Apple went to similar lengths to ensure the precise rounded corner masking looked just as good on LCDs too, a technology first used to cleanly embed the notch in the Liquid Retina display of the iPhone XR. Although the iPad does not have a notch, the 2021 MacBook Pro and M2 MacBook Air do — and they show it off it just as much as the iPhone does. In fact, the Apple-designed GPU in the M2 chip even has special hardware instructions to precisely alias the pixels around the notch for the best aesthetic result.
iPhone 14 hole punch is here to stay on display
All that being said, Apple would be breaking a lot of their own precedent if suddenly the iPhone 14 used software trickery to hide the gap between the front camera and Face ID Infrared scanner.
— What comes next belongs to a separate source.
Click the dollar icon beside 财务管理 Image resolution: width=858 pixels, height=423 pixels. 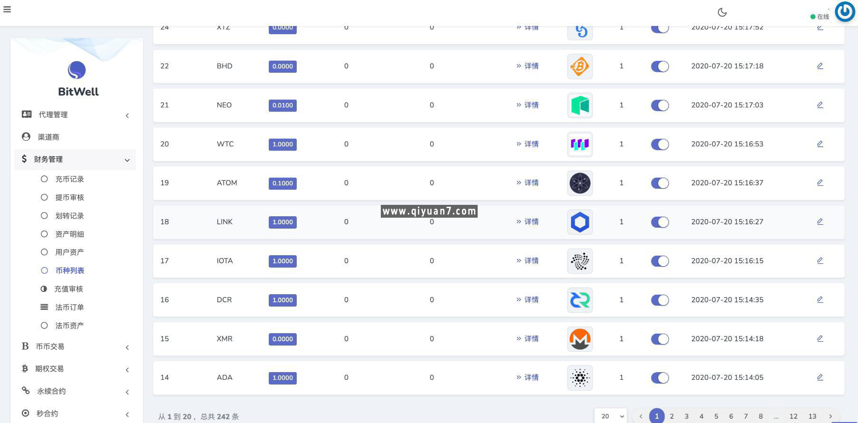coord(24,159)
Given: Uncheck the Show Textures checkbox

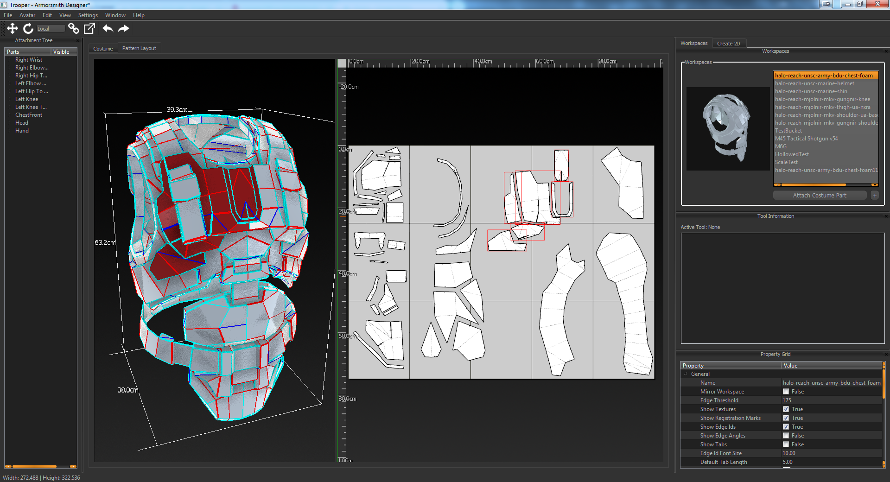Looking at the screenshot, I should tap(786, 409).
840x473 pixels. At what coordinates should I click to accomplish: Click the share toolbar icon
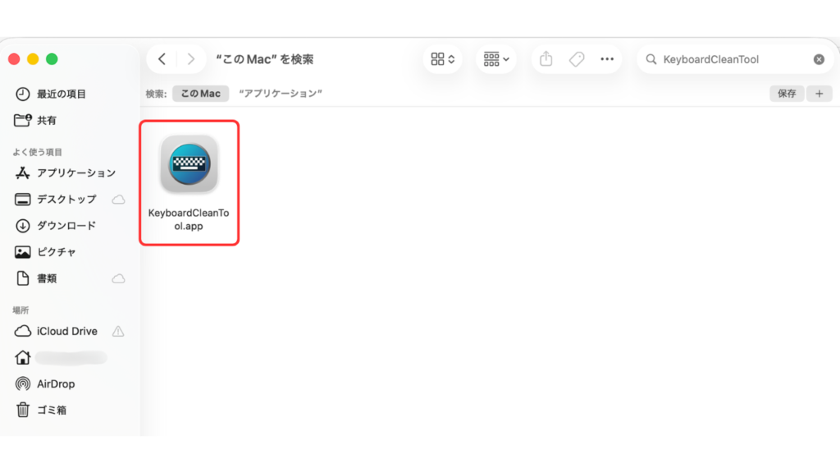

It’s not an impossible proposition — and we won’t know for sure until next week — but it just seems unlikely that Apple’s industrial design team would go to the effort of designing a hole-punch housing, only for the OS team to come along and hide the gap using software.
Perhaps, there are certain niche scenarios where it makes sense for the operating system to hide the gap. This is pure speculation, but maybe it looks ugly for a notification banner to come down from the top of the screen, thereby overlapping the new set of separated sensor holes. So, Apple could have created a custom animation for iPhone 14 (and future iPhone generations) to use for showing notification banners that involve temporarily obscuring the hardware cutout.
But most of the time, I expect the hole punch will be on display just like the iPhone’s notch has always been, allowing the user’s wallpaper and content to flow around it. I doubt the marginal extra screen real estate gained by the smaller cutout will have any practical use. It will just look nicer, with the iPhone 14 achieving a higher screen-to-body ratio as a result.